Last month U.S. Rep. John Larson, D-Ct., and U.S. Rep. Vern Buchanan, R-Fla., brought back a bill allowing Americans to get more information about their Social Security accounts and they have moved quickly on it, getting it through a key committee.
Back in 2019, Larson and Buchanan brought out the “Know Your Social Security Act,” which, according to the Florida Republican’s office “helps Americans plan for retirement by making it easier to access critical information about their Social Security earnings, contributions and future benefits.”
The bill would have the Social Security Administration (SSA) resume send out by mail “annual earnings statements to the 178 million Americans workers — between the ages of 25 and 60 years old — currently paying into Social Security, making it easier for them to keep track of their finances and plan accordingly.” Most Americans stopped getting annual statements from the SSA back in 2010. The statements will include “how much a worker has earned in a given year, a worker’s contributions to both Social Security and Medicare, ann estimate of the worker’s Social Security benefit at full retirement age” and the “Social Security benefit a worker’s family receives when they pass away.”
“While the SSA is supposed to be mailing these statements to nearly 180 million Americans, it is only mailing them to the 14.6 million aged 60 and older not currently receiving benefits. Instead, SSA has urged the remainder of that population to access their information through the creation of an online portal, but unfortunately is only being utilized by a mere 16.7 million people. According to Pew Research Center, a staggering 33 million Americans are still living without internet access and many are concerned about sharing sensitive information, such as their social security number online,” Buchanan’s office noted when the bill was first introduced
The AARP championed the legislation when first introduced, insisting it “would once again place vital, paper Social Security statements in the hands of millions of Americans, to help them more effectively plan for retirement, identify fraud and correct earnings records, and better understand their stake in Social Security.”

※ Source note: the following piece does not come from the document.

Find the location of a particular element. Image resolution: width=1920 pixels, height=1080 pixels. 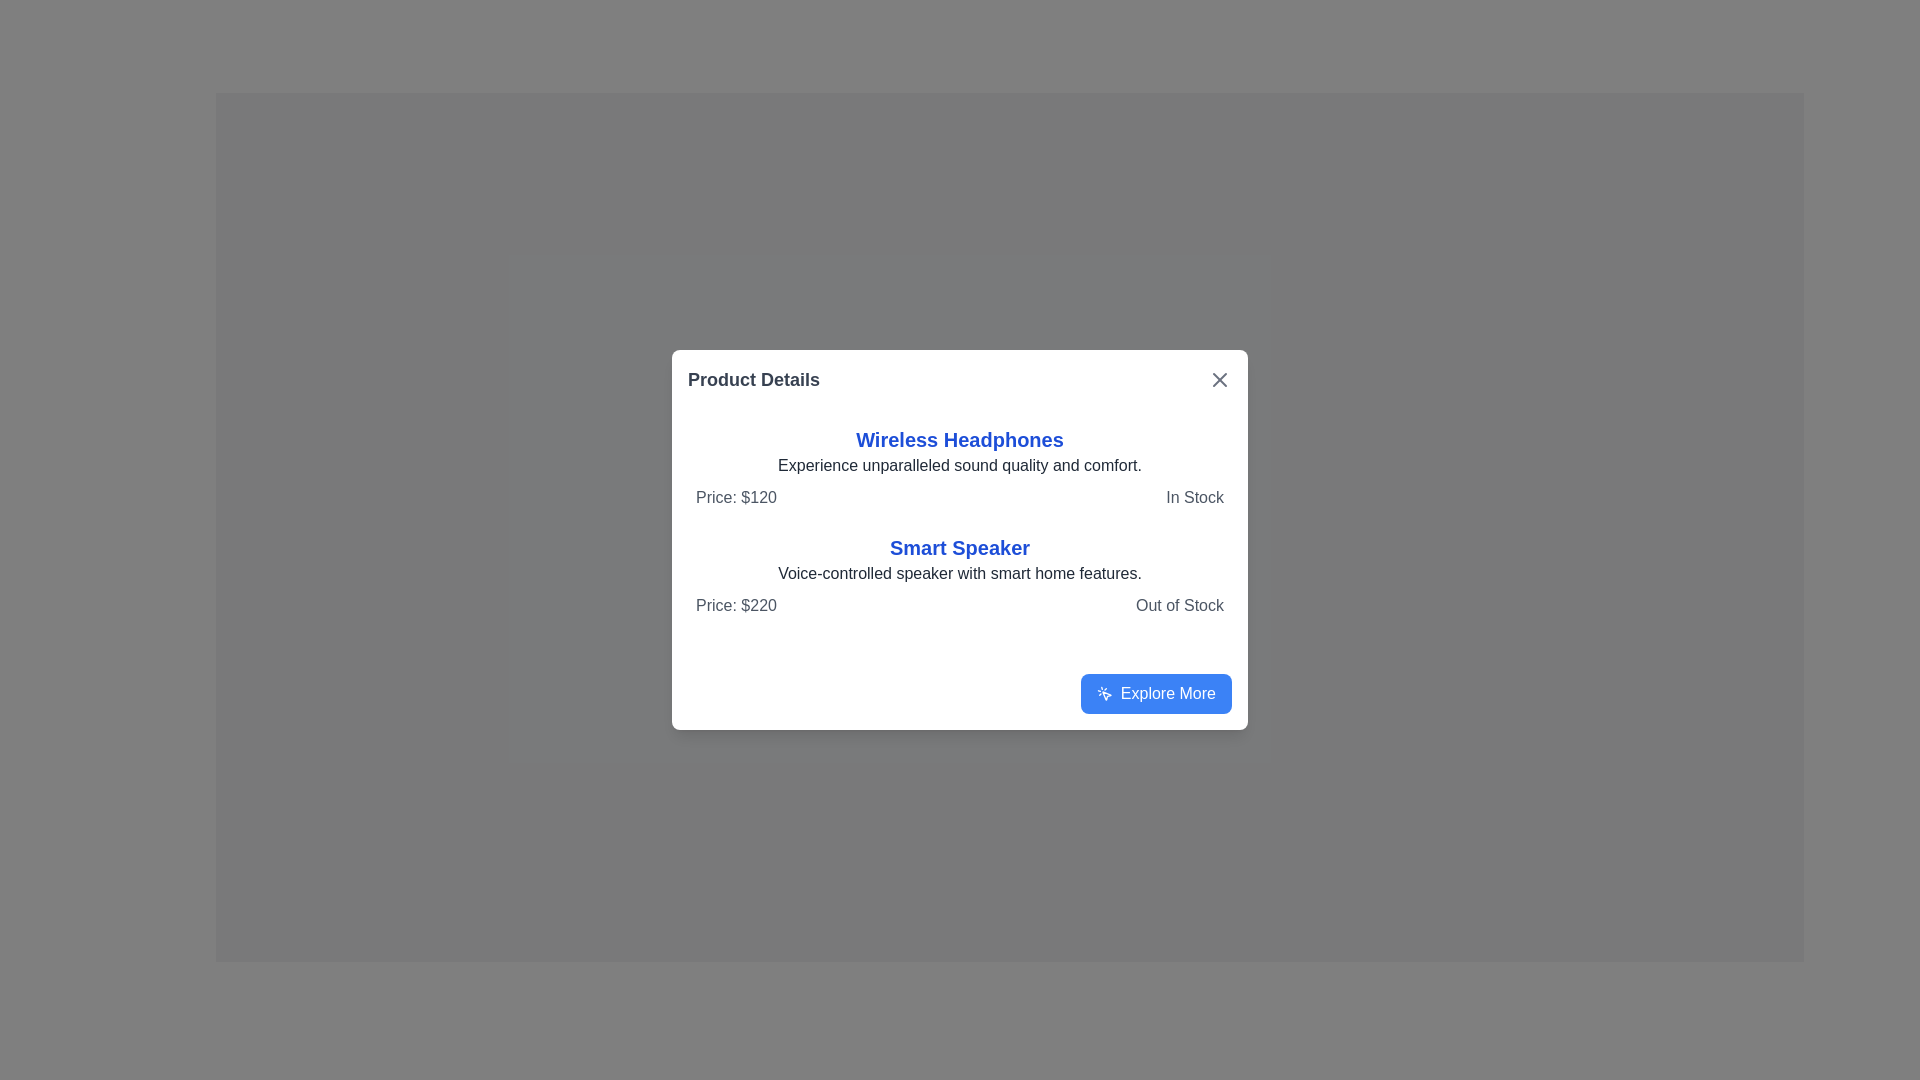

The Coalition for Paper Options also backed the bill when introduced, claiming the statements from SSA are “the single most important financial planning tool that most Americans will ever receive.”
“All workers deserve to have a full understanding of what they’re contributing to Social Security and what they can expect to receive. That’s why it’s vital we pass the Know Your Social Security Act to ensure every worker gets a Social Security Statement mailed to them,” said Larson who chairs the U.S. House Social Security Subcommittee.
“Too many hardworking Americans enter retirement without enough savings,” Buchanan said. “Because Social Security is the primary source of income for a majority of seniors, it is imperative they have a full understanding of their benefits as they plan for retirement.”
The bill was sent to the U.S. House Ways and Means Committee on which both the congressmen sit last week. So far, there have been no additional co-sponsors in the House but the bill cleared the committee two years ago. There is currently no version of the bill in the U.S. Senate.